Pixel coordinate grounding data

○ ○ ○ ○ ○ ○ ○

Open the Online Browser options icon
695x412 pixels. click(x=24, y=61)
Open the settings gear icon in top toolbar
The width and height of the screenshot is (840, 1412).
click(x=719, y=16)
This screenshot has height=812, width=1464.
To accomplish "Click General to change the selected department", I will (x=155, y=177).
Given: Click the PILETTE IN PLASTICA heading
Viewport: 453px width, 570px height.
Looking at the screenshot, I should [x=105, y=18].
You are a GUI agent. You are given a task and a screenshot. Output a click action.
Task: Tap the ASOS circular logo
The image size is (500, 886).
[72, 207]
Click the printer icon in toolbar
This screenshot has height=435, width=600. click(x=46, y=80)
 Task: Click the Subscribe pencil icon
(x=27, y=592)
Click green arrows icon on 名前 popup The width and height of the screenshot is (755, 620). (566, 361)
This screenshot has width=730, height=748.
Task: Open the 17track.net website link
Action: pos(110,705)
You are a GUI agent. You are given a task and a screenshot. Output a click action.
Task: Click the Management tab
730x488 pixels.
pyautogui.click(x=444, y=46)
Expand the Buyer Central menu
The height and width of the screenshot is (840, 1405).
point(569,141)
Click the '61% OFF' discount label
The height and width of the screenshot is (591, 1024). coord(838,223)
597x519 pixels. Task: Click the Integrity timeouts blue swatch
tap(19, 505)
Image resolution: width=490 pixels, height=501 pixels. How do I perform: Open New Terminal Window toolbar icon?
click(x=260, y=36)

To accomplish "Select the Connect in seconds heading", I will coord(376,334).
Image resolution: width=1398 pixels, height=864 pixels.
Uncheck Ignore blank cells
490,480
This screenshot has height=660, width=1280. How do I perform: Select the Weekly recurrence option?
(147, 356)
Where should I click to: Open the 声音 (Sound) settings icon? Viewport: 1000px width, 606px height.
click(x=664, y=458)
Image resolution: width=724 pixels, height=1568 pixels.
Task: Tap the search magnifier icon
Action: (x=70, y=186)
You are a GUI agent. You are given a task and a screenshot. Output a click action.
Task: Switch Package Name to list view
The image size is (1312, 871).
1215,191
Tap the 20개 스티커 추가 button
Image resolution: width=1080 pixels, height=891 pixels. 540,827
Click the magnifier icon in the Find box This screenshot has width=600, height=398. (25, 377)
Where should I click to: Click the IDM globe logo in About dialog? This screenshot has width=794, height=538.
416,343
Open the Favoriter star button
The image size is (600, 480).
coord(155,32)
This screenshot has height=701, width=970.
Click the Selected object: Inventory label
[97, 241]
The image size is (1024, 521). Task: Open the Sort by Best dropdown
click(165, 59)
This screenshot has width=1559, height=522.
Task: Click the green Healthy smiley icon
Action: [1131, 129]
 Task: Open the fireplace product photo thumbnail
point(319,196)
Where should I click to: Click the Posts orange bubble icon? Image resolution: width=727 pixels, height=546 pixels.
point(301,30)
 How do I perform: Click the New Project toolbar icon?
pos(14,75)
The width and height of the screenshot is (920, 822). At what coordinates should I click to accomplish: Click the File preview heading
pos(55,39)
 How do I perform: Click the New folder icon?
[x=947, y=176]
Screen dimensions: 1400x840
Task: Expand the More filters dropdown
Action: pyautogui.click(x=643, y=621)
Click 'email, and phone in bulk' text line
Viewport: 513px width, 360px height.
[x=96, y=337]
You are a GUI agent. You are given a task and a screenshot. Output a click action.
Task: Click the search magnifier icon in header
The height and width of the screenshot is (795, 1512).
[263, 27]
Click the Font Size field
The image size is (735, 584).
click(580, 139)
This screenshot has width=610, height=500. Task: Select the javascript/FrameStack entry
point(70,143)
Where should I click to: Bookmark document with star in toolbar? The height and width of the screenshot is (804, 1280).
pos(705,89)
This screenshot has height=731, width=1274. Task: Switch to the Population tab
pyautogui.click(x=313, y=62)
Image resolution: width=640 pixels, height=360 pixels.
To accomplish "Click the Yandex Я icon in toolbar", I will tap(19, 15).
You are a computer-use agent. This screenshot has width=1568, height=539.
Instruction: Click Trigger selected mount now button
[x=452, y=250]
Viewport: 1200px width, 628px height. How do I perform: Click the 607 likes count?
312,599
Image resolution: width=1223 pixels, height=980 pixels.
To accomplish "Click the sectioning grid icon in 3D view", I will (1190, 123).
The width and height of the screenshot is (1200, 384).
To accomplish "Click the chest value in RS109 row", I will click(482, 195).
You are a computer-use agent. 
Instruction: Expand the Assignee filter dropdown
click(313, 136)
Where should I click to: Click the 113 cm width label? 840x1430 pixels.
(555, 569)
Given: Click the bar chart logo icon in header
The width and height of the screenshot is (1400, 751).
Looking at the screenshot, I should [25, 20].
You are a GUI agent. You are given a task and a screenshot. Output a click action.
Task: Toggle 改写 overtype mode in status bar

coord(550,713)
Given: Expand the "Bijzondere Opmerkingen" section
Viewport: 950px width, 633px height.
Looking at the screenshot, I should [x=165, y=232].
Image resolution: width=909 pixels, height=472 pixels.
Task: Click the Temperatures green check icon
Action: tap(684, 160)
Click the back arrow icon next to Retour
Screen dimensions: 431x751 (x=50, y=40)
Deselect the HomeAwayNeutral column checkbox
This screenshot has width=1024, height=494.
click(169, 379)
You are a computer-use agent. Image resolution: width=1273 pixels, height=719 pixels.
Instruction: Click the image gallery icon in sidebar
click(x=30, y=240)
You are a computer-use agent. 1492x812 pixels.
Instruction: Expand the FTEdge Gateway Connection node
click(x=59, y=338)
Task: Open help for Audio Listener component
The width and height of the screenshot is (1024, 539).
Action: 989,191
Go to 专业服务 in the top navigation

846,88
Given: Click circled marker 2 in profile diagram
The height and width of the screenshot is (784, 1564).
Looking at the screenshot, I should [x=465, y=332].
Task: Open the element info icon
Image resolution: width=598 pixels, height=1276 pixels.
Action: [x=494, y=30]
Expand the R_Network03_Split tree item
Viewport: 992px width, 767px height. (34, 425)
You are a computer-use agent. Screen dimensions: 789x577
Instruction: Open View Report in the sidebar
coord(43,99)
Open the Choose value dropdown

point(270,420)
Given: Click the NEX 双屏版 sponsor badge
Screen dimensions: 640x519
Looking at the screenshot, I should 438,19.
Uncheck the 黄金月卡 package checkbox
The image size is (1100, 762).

○ ○ ○ ○ ○ ○ ○

→ **Work order**
Print nothing but the lines from the line with "Click the back arrow icon next to Retour" to the last line of the records above. Both of those lines count.

→ **Response to the task**
Click the back arrow icon next to Retour
Screen dimensions: 431x751 (x=50, y=40)
Deselect the HomeAwayNeutral column checkbox
This screenshot has width=1024, height=494.
click(169, 379)
You are a computer-use agent. Image resolution: width=1273 pixels, height=719 pixels.
Instruction: Click the image gallery icon in sidebar
click(x=30, y=240)
You are a computer-use agent. 1492x812 pixels.
Instruction: Expand the FTEdge Gateway Connection node
click(x=59, y=338)
Task: Open help for Audio Listener component
The width and height of the screenshot is (1024, 539).
Action: 989,191
Go to 专业服务 in the top navigation

846,88
Given: Click circled marker 2 in profile diagram
The height and width of the screenshot is (784, 1564).
Looking at the screenshot, I should [x=465, y=332].
Task: Open the element info icon
Image resolution: width=598 pixels, height=1276 pixels.
Action: [x=494, y=30]
Expand the R_Network03_Split tree item
Viewport: 992px width, 767px height. (34, 425)
You are a computer-use agent. Screen dimensions: 789x577
Instruction: Open View Report in the sidebar
coord(43,99)
Open the Choose value dropdown

point(270,420)
Given: Click the NEX 双屏版 sponsor badge
Screen dimensions: 640x519
Looking at the screenshot, I should 438,19.
Uncheck the 黄金月卡 package checkbox
The image size is (1100, 762).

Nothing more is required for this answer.